▶ **Exercise objective**: Everything from the line containing "Where should I click to: Select the Device" to the last line of the material below must be retyped exactly, both ends included; skip the pictures.

▬▬▬▬▬▬

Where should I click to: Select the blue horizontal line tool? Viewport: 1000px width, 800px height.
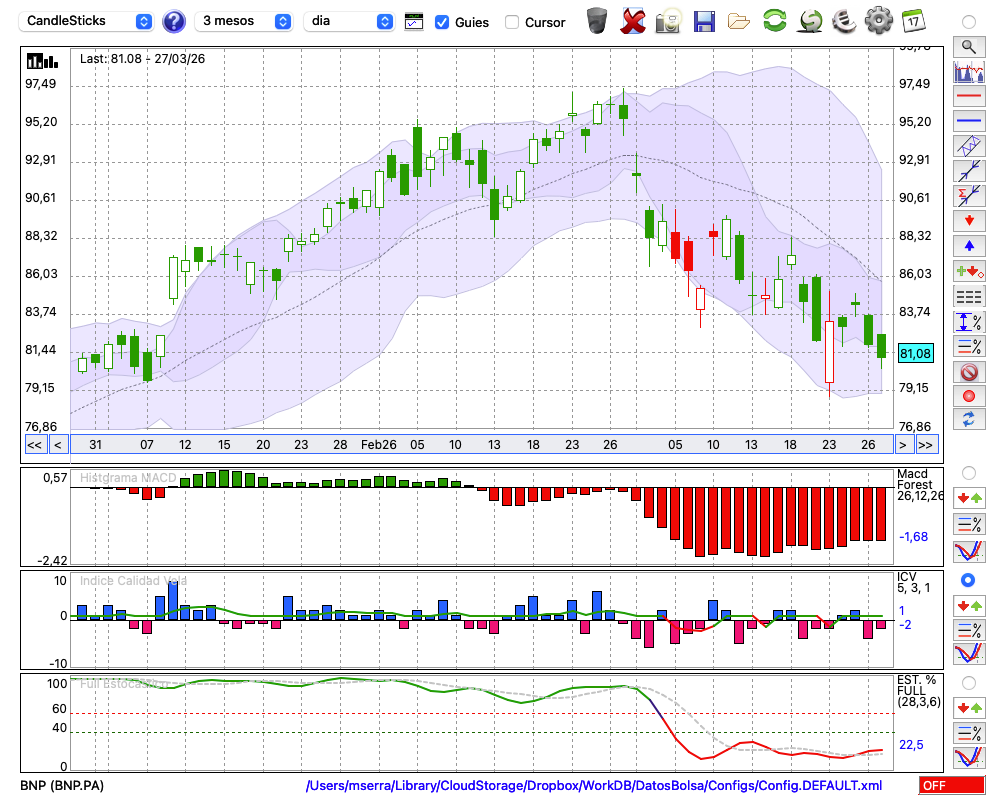pos(968,121)
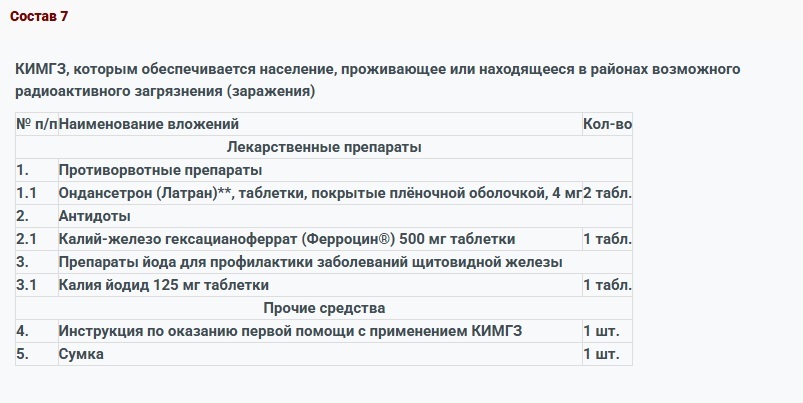Click the '2 табл.' quantity cell
The image size is (803, 403).
[607, 193]
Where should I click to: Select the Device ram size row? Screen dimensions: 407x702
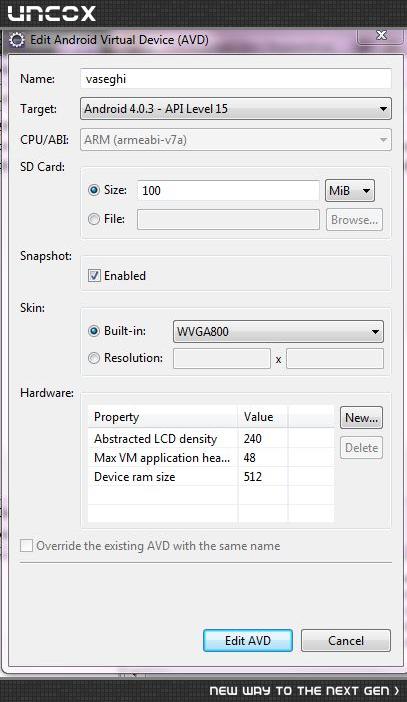[211, 477]
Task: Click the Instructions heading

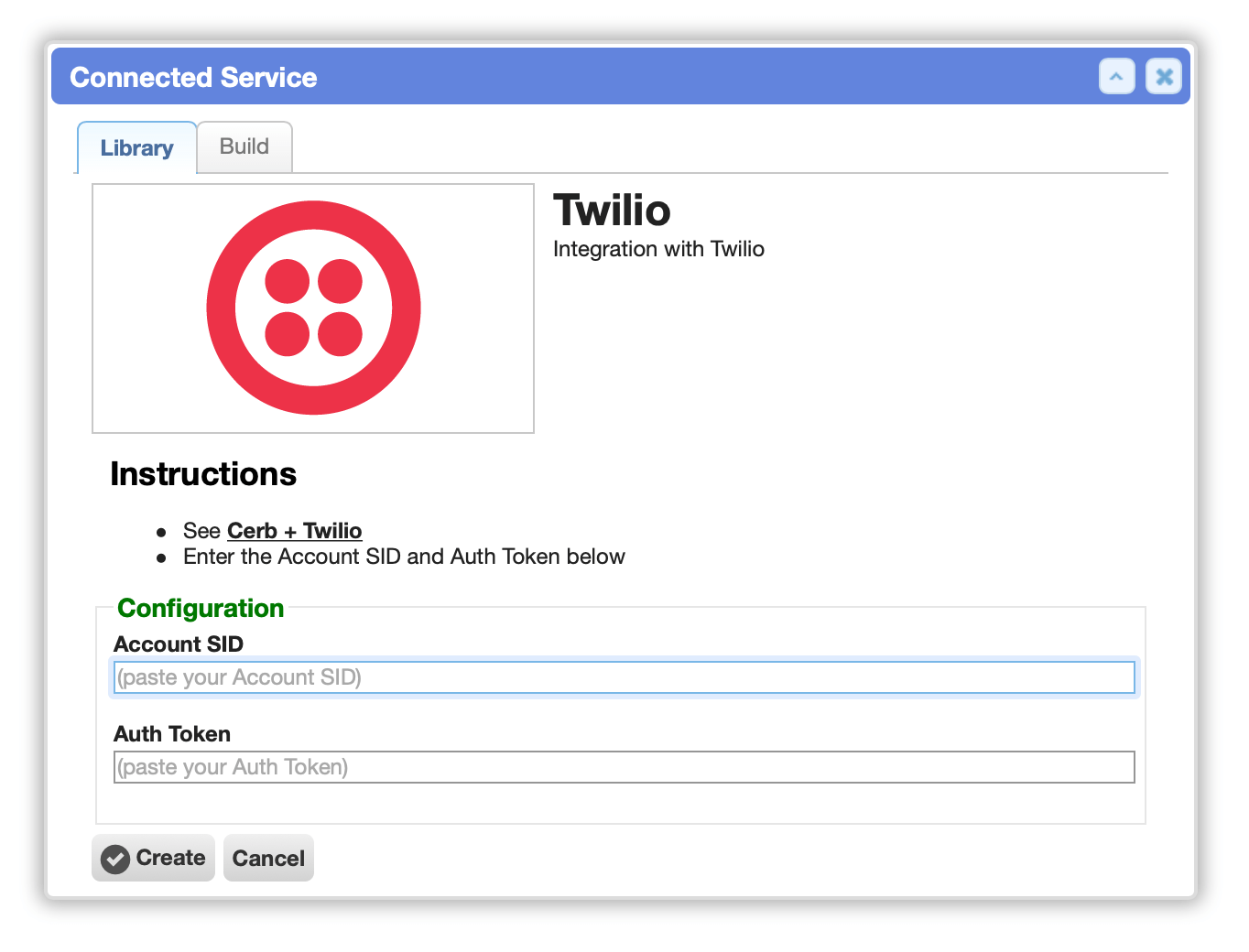Action: pos(203,474)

▬▬▬▬▬▬

▶ **Task result**:
Where should I click to: Select the Device ram size row? Screen dimensions: 407x702
[211, 477]
Task: Click the Instructions heading

Action: pos(203,474)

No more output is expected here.